Abstract

7086 Background: It has been reported that mutations in epidermal growth factor receptor (EGFR) play a critical role in predicting tumor response in patients receiving gefitinib for non-small cell lung cancer (NSCLC). We investigated the associations of EGFR mutations to tumor response and survival in gefitinib-treated NSCLC patients. Methods: We examined EGFR gene mutations in exons 18, 19 and 21 by DNA sequencing in paraffin-embedded tumor tissues of NSCLC patients who have received gefitinib. The results were correlated with the clinical parameters. Results: Mutations in the tyrosine kinase domain of EGFR were found in 29 of 54 cases (53.7%).

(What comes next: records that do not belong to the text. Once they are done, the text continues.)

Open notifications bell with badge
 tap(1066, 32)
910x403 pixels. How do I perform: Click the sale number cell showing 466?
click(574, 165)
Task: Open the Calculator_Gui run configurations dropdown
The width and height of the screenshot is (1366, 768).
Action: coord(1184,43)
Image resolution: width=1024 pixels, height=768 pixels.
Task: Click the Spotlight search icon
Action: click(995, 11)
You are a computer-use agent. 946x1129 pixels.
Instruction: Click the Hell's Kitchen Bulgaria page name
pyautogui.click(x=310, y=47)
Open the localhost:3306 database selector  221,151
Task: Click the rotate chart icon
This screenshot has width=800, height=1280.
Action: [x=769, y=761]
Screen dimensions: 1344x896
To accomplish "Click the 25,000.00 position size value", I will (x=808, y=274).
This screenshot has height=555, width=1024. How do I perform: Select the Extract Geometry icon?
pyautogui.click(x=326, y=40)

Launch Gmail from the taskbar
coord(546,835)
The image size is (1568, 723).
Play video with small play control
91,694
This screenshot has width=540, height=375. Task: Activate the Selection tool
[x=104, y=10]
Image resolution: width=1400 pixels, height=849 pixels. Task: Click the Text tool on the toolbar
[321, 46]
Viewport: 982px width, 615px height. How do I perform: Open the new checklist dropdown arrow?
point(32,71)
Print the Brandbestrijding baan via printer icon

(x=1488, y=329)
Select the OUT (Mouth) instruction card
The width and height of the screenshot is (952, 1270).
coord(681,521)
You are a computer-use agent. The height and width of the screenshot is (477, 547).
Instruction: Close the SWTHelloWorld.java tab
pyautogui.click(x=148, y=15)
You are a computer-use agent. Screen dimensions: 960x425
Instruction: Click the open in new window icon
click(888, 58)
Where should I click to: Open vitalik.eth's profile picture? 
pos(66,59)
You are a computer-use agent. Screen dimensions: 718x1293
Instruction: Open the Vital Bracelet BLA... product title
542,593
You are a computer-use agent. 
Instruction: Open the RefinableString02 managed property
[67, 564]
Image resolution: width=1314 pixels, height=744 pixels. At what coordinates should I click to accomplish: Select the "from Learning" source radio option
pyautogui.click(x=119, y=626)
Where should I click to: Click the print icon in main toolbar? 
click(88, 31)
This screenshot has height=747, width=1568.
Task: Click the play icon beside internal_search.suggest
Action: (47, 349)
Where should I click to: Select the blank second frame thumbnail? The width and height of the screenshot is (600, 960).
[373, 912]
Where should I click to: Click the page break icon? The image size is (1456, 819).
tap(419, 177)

Of them, twelve cases had a deletion in exon 19 and seventeen cases had a substitution in exon 18 and/or 21. Mutation was an independent predictor for disease control (P< 0.001) and tumor response (P= 0.020); the positive predictive values were 93% and 75% and negative predictive values were 60% and 65%, respectively. Compared with patients whose tumor bearing non-mutant EGFR, patients with EGFR mutations showed better progression-free survival (median 7.9 m vs. 1.8 m, P< 0.001) and overall survival (median 12 m vs. 4.7 m, P= 0.029). Moreover, in the gefitinib responders, patients with mutations had a longer response duration than patients without mutations (median 9.1 m vs. 2.9 m, P= 0.033). It was unlikely that patients with EGFR mutations in different exons have variable response or survival to gefitinib treatment. Conclusions: EGFR mutations can be used as a predictive and prognostic indicator in patients receiving gefitinib for NSCLC No significant financial relationships to disclose.